The Census reveals that there were 422 people in Caston, 214 males and 208 females.  They included one visitor, but at least two residents seem to have been away visiting. Of these people, a rough count shows that 29 were infants under the age of five and that there were 59 children at school.  (There were other children not so described who might have been expected to be attending school.)  They occupied 107 homes, a further six homes being empty and one – probably what is now named Wardles – was under construction.  Fourteen farmers are listed together with ten fowl dealers or fowl rearers: some would have been smallholders, rather than farmers. There were 51 agricultural labourers in Caston, plus five horsemen, four team-men, sometimes called teamsters, working the horses on the fields - there must have been others - and two carters.  Servicing the farms were seven men described as blacksmiths, a carriage builder (and presumably repairer), two saddlers and six men described as millers.  There were also eight bricklayers and six carpenters.  On leaving school one possibility for a girl was to go into service at one of what were known as ‘the big houses’ either in Caston or elsewhere.  Many would occupy servants’ quarters and so live in.  No fewer than 13 ladies under 25 years of age were recorded as servants, together with three older ones.   In addition, nine ladies under 25 worked domestically at home, as did five older ones.

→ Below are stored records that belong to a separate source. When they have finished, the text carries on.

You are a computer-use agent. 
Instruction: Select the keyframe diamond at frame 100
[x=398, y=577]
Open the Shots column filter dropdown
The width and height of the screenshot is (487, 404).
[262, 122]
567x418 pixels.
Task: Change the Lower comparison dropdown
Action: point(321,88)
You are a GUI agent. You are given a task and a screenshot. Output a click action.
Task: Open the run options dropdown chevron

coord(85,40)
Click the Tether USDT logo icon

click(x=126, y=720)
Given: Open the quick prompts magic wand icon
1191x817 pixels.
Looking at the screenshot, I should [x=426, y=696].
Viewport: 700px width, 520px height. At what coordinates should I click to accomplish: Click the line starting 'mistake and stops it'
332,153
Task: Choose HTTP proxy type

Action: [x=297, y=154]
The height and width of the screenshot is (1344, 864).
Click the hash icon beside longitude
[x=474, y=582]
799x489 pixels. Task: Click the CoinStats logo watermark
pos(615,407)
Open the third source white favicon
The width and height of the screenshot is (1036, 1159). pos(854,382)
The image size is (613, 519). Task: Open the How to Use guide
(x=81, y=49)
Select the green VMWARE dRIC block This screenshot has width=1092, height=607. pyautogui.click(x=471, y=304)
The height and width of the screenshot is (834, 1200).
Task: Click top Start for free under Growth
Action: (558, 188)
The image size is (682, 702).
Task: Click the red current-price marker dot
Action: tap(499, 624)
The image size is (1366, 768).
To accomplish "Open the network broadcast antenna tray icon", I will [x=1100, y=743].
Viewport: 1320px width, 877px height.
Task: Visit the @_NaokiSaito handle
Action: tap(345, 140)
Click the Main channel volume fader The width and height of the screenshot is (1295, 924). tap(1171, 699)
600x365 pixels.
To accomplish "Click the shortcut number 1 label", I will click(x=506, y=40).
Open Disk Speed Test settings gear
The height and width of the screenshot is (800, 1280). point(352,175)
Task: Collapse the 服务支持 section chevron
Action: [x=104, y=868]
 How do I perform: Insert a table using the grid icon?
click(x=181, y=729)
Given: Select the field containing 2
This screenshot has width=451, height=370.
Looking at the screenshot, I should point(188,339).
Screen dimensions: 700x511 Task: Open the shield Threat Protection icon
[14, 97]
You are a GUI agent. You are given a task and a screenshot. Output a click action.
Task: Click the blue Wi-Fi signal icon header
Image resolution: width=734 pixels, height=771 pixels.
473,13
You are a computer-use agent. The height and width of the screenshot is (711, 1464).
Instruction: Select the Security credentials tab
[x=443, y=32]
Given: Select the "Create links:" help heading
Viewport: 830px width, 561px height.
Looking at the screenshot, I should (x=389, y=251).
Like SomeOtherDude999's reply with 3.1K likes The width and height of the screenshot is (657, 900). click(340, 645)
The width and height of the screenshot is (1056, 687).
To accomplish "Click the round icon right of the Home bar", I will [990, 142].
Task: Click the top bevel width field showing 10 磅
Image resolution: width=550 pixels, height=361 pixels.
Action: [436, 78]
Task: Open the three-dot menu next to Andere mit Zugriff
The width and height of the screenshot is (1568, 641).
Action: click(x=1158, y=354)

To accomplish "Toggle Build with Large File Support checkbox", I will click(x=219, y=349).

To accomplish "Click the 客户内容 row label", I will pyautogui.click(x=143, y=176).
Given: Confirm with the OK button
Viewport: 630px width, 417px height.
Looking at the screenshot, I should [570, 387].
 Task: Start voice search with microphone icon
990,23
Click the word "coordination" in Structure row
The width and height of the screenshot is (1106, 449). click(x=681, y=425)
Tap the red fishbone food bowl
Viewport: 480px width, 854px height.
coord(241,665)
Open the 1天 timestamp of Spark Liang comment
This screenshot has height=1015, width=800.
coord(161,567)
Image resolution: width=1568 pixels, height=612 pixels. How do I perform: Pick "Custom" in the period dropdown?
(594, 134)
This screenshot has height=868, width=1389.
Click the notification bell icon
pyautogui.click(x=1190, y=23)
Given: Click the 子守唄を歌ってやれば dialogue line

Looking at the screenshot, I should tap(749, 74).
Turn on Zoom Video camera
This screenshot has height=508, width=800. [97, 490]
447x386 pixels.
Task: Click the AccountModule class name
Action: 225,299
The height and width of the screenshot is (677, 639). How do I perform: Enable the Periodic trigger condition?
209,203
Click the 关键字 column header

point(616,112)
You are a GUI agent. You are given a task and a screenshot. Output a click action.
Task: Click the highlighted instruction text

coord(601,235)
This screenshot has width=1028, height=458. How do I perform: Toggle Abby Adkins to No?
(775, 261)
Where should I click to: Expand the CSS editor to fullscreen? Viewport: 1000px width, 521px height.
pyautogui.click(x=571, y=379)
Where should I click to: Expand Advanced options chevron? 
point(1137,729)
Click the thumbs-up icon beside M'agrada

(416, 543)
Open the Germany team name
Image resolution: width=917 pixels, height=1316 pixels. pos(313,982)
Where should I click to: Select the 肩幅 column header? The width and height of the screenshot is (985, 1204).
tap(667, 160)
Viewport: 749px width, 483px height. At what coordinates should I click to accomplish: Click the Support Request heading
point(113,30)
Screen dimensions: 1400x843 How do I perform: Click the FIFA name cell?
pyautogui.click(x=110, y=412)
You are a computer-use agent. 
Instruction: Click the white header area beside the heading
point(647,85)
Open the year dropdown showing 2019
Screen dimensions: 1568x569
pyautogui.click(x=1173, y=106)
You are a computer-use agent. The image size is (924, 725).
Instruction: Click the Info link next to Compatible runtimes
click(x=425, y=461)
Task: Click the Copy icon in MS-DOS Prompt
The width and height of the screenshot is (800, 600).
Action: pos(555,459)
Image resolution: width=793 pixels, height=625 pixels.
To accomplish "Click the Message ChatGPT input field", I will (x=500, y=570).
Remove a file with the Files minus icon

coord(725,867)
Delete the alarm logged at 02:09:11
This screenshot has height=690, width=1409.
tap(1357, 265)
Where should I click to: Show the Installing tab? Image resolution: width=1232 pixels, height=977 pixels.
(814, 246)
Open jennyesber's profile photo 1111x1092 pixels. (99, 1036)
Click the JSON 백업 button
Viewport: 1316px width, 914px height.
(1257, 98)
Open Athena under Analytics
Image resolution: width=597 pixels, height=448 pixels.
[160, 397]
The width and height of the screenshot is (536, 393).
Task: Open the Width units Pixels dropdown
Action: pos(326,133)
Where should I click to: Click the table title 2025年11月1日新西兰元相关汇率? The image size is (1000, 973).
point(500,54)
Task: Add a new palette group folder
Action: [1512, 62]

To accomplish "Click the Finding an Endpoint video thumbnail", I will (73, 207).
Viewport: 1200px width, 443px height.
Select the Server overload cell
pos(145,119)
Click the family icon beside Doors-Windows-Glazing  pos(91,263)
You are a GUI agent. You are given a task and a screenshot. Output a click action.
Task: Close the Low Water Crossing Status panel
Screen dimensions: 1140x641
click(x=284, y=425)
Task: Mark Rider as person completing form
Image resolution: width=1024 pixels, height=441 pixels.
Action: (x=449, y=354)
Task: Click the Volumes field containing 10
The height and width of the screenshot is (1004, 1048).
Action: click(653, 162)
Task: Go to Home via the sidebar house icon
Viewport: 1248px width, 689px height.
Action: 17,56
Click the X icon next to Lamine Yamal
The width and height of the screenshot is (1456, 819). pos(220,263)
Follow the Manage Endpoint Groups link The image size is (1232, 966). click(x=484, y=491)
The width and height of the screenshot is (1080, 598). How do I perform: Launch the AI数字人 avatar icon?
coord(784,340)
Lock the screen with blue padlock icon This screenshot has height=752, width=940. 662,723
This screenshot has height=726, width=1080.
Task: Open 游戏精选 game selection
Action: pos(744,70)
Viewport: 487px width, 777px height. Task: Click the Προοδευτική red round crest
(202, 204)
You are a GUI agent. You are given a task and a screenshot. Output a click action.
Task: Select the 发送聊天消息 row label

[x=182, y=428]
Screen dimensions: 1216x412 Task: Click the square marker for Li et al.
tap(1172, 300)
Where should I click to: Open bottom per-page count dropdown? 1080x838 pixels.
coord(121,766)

Seven residents were described as having ‘private means’ and twelve were described as pensioners.  Doubtless, many elderly people did not receive a pension.  My memories go back to about 1939 and I can recall knowing some very, very poor people.  One wonders whether in 1911 some of these poor people ended their lives in the local workhouse at Rockland; we have come across just one possible such person. A good many homes were ‘tied cottages’ and if one was out of work and so without a home, could not find an adequate income, or had a health problem, life might have been difficult.  The retirement pension had been introduced two years earlier, in 1909, and that would have helped some people.

In what follows I have included every family resident in the village and recorded on the Census.  I have been able to link many of them with the houses in which they lived.

The Village Green

In 1911 The Green had a different road layout, as illustrated in Part Three of ‘A History of Caston’.  There was as yet no War Memorial.  At the western end stood the school, for many years unfenced, but probably by 1911 the playground sported a new surround of chestnut fencing.  To the northeast, opposite The Red Lion, stood Mr Knights’ huge barn.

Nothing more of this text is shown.